### Source data
== == ==

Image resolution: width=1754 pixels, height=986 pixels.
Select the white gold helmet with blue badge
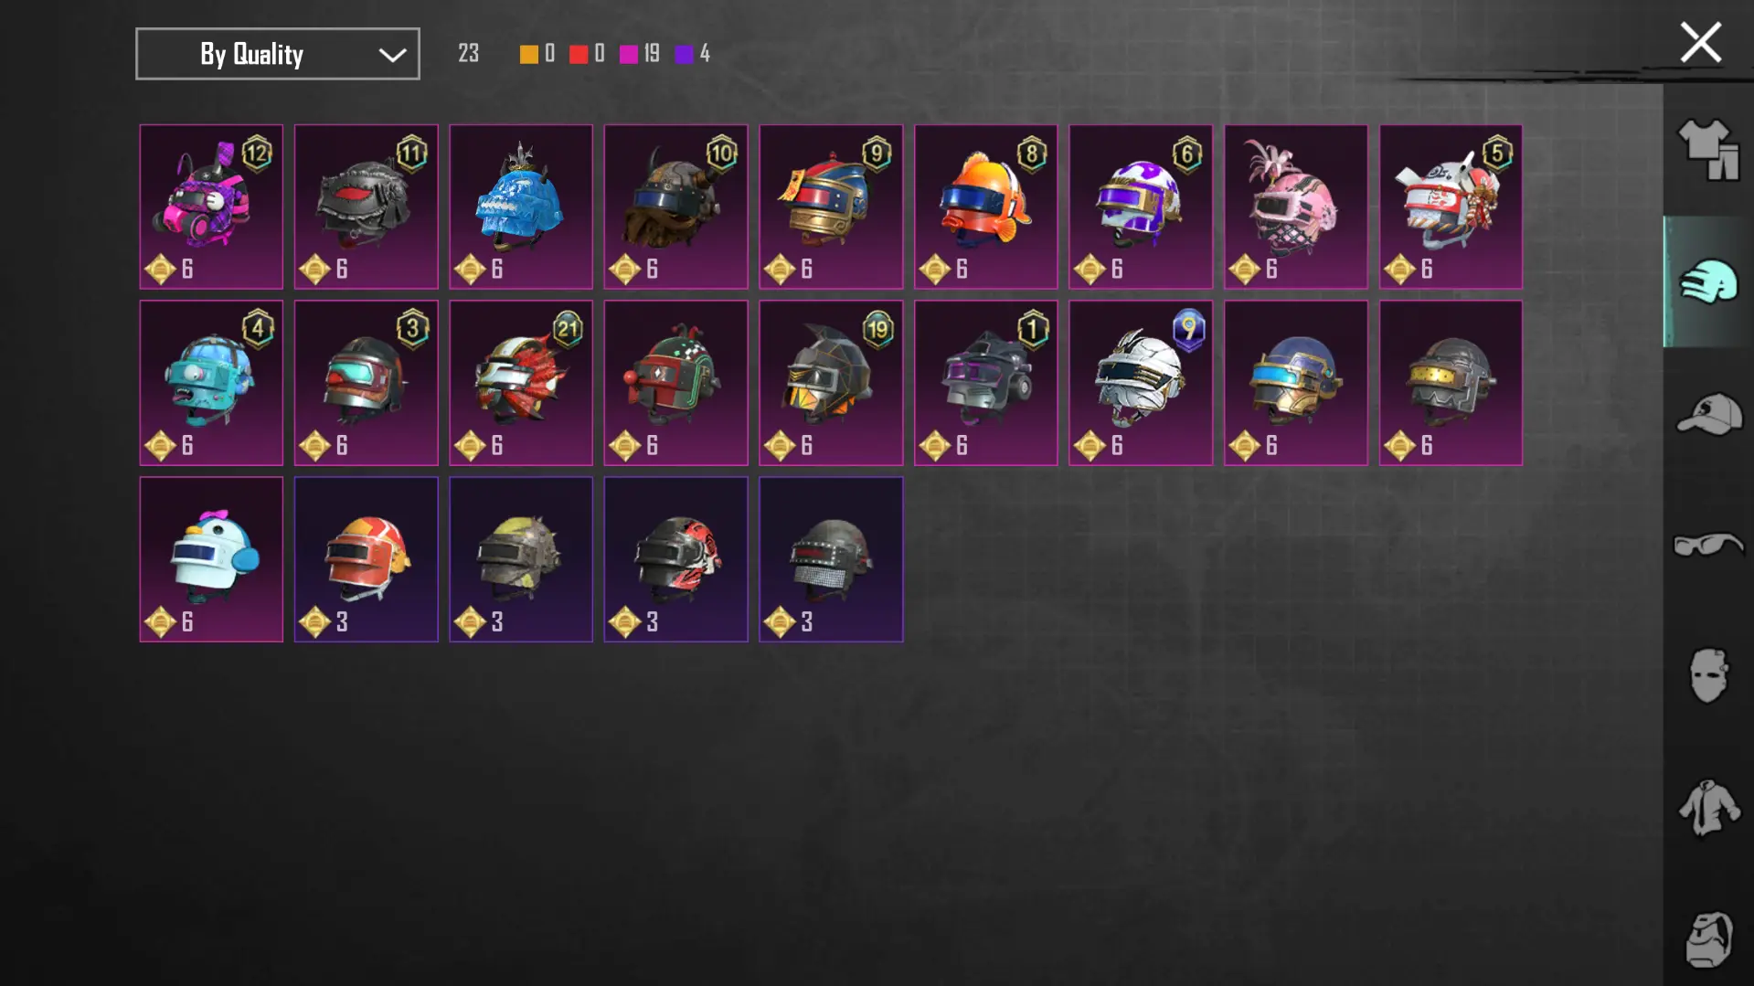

== == ==

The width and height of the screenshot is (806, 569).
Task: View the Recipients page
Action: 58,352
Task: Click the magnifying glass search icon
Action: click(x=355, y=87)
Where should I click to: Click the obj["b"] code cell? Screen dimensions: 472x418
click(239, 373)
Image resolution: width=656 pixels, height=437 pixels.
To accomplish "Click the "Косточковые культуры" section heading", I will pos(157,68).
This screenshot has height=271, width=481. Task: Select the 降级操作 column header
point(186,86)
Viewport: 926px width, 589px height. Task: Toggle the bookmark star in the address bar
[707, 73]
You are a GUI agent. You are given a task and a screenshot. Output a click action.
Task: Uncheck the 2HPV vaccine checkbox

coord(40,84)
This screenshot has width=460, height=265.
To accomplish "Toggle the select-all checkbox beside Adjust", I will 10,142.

== == ==

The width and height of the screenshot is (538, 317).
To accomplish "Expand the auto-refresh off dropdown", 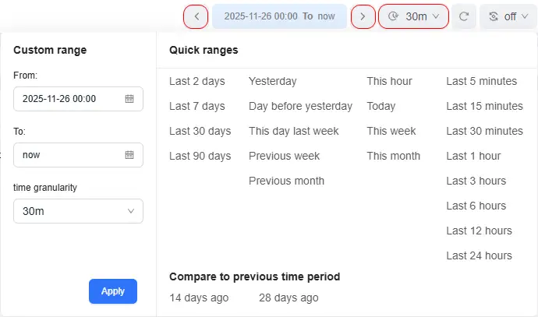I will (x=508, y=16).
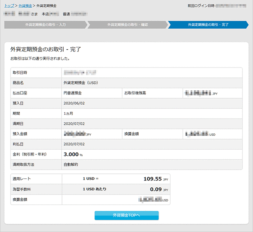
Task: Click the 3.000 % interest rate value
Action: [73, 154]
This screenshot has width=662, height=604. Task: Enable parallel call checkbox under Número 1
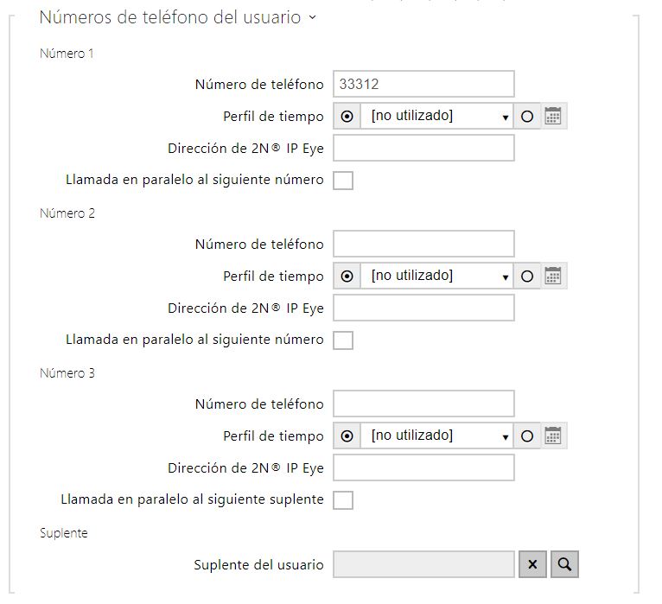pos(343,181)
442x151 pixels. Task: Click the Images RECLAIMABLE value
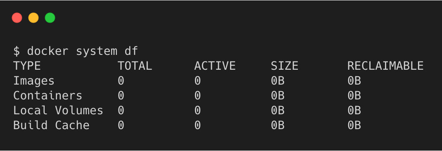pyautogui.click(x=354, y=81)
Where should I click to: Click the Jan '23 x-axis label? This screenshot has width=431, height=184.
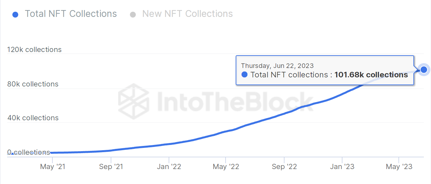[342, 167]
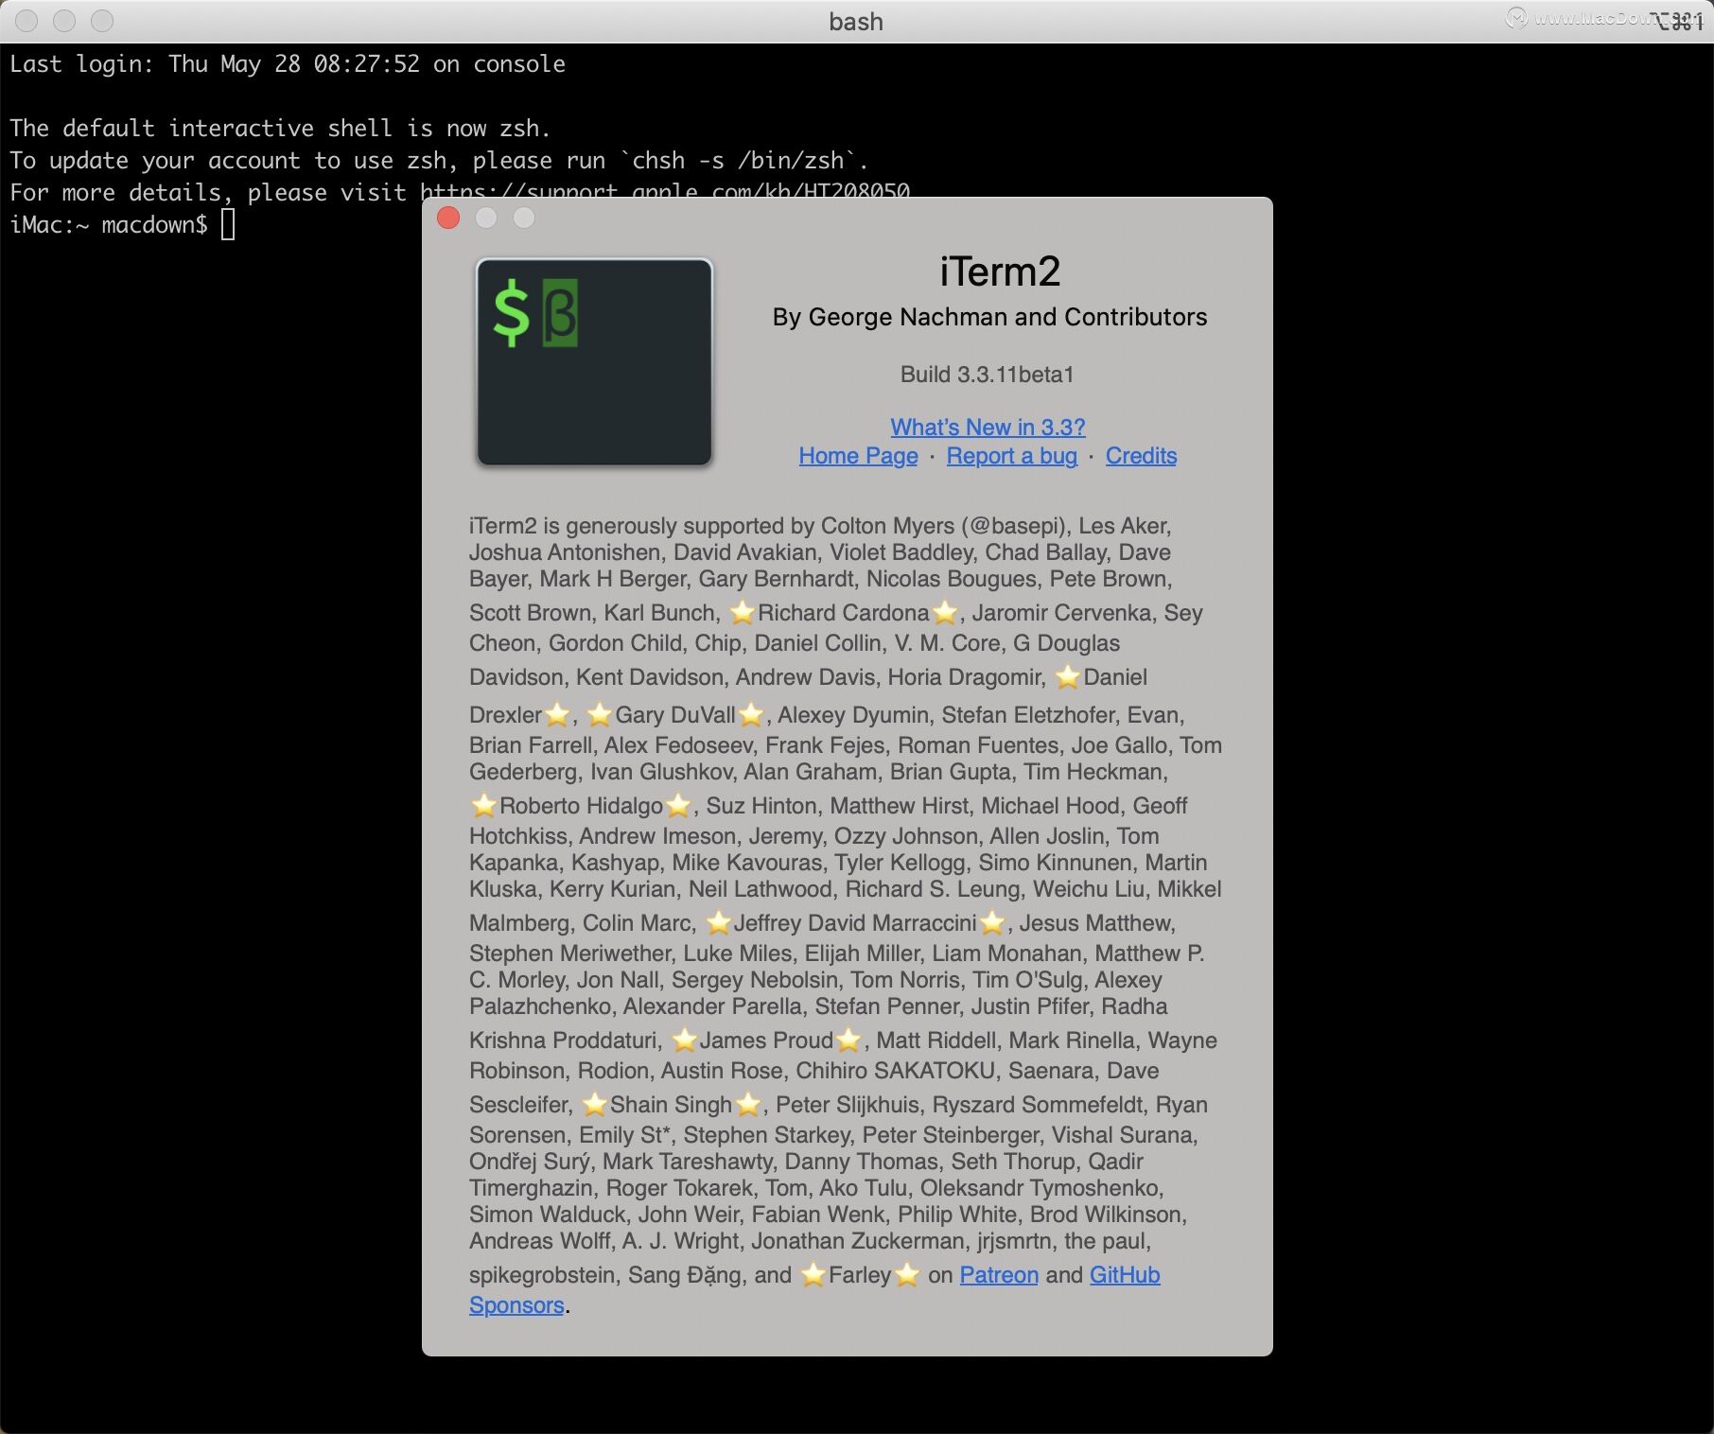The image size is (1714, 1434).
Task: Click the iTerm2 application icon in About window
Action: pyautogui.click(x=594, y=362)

== == ==

### About this task
All lines above containing the string "resolution": copy each one.

### Task answer
Image resolution: width=1754 pixels, height=986 pixels.
Image resolution: width=656 pixels, height=437 pixels.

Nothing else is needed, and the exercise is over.